● **Records supplied**:

_ _ _

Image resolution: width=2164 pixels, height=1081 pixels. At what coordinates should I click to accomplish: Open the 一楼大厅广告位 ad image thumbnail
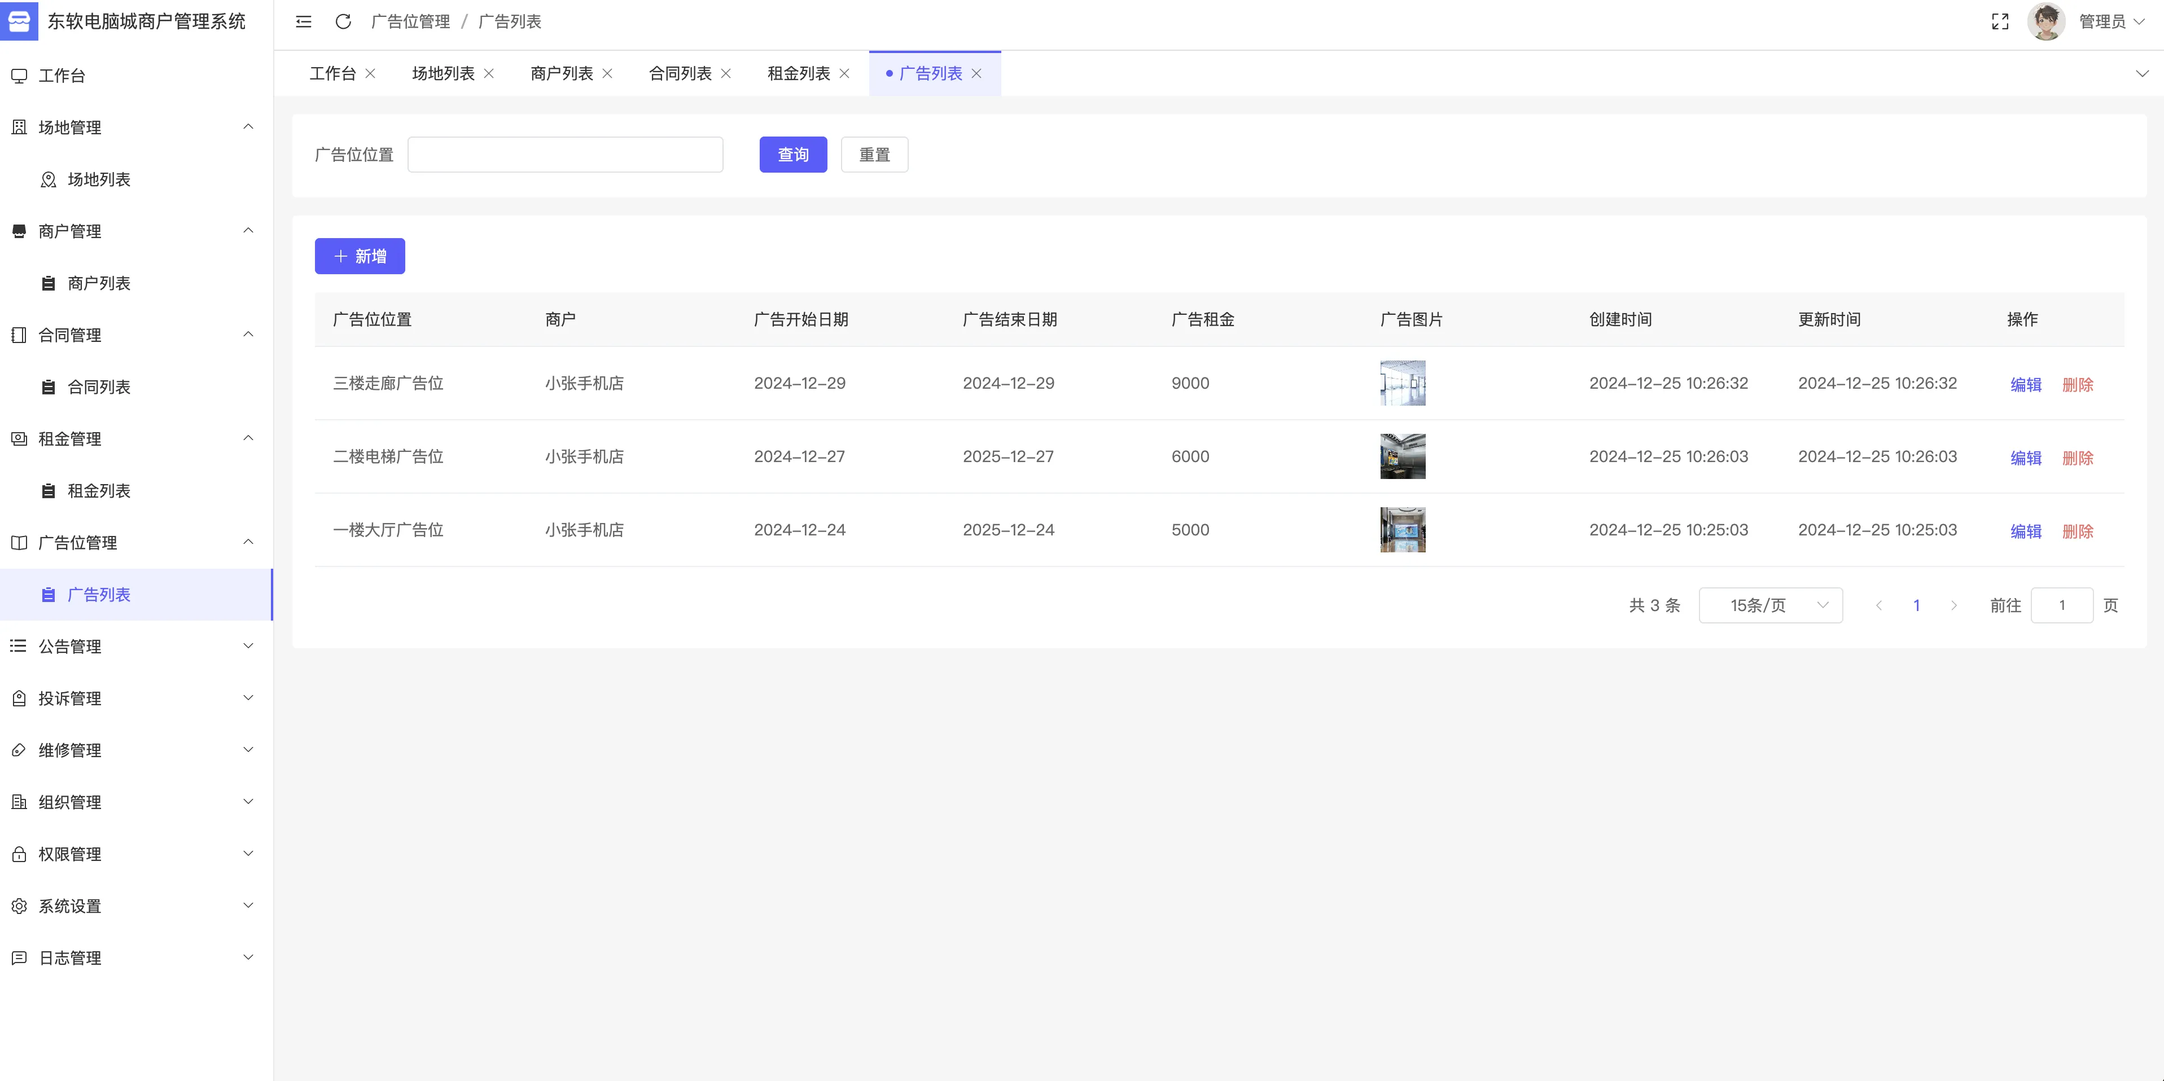point(1402,530)
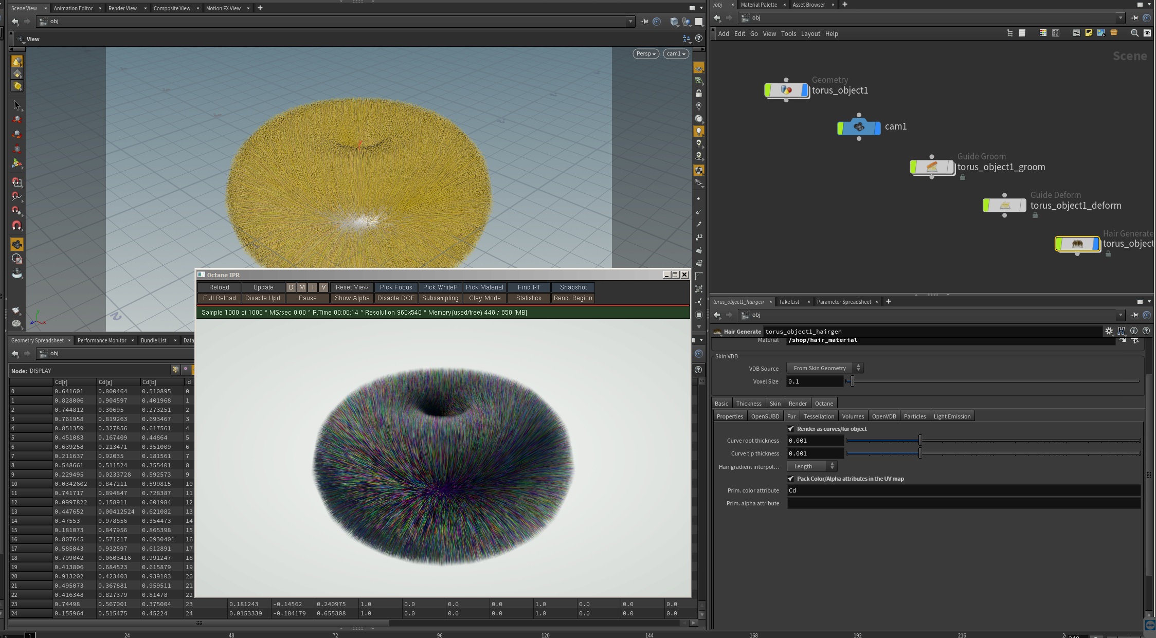Click the Guide Deform node icon

1004,206
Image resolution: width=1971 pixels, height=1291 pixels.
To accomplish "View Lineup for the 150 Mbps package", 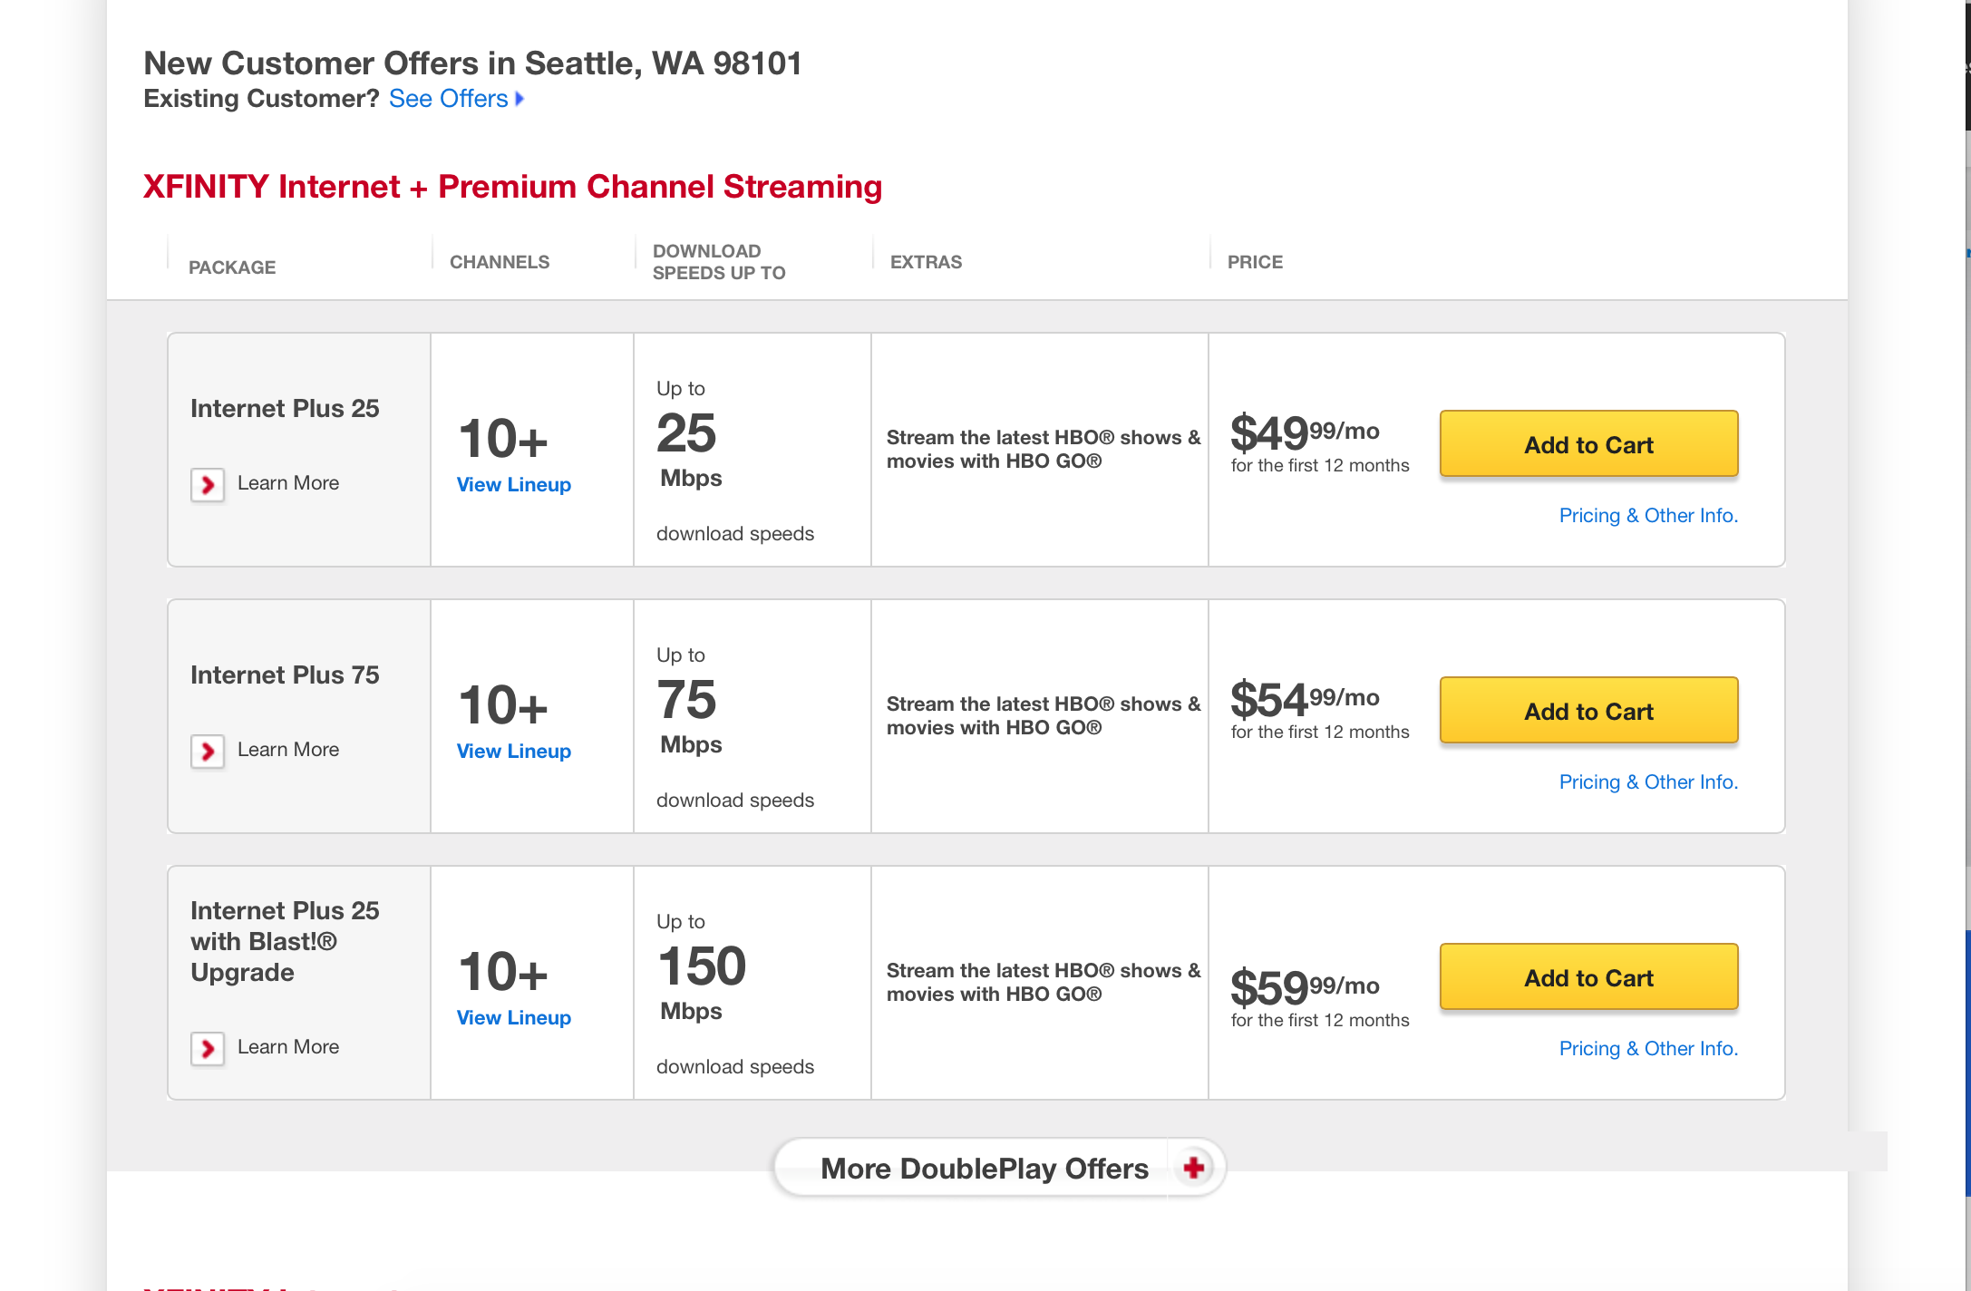I will 514,1018.
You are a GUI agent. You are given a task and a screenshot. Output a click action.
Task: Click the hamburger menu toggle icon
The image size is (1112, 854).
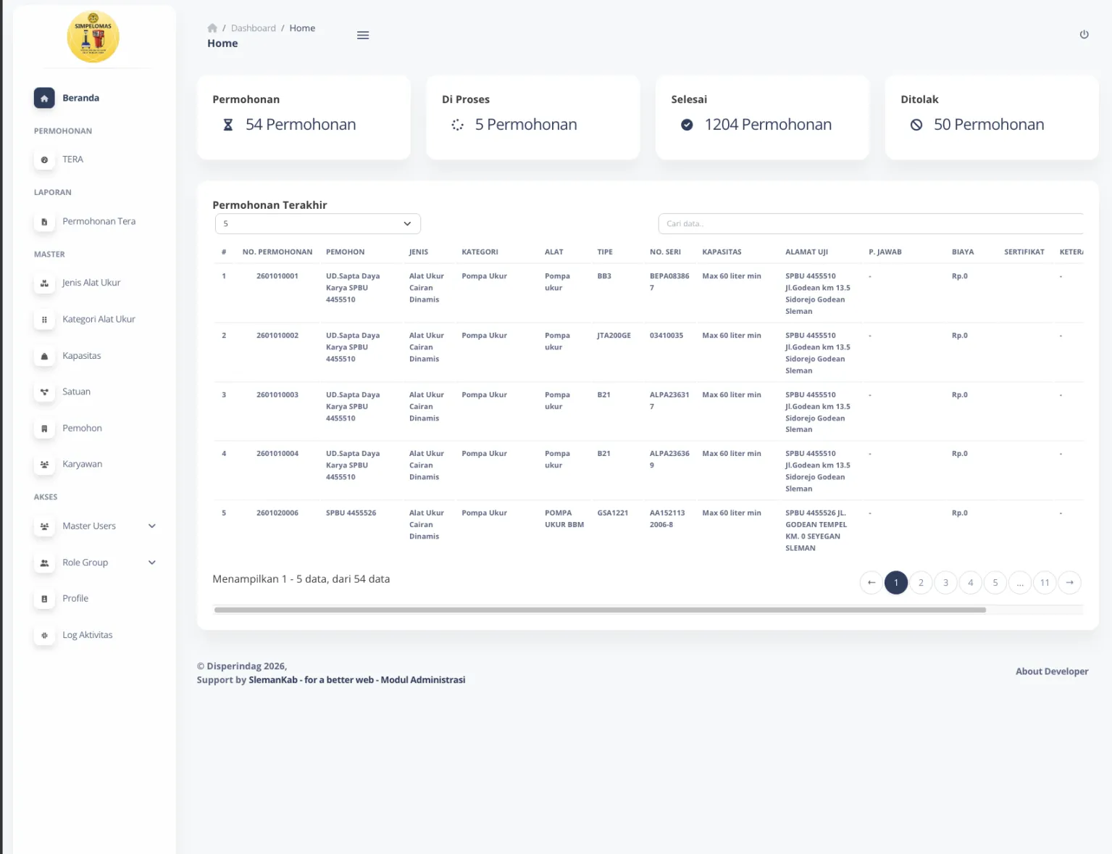[363, 36]
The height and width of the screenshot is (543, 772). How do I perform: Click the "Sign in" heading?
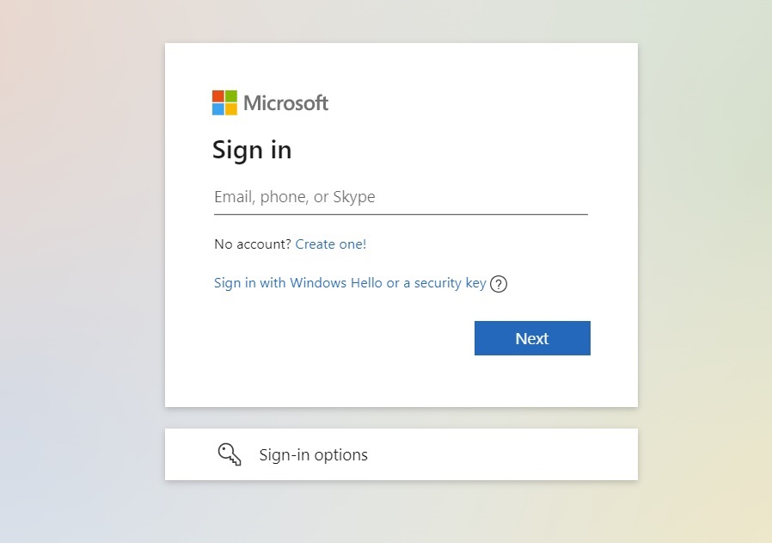pos(252,151)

_ _ _

● **Brief**: Please count the lines of the listing above that contain the string "width", with case counting, and give only the number.

● **The completed task**: 3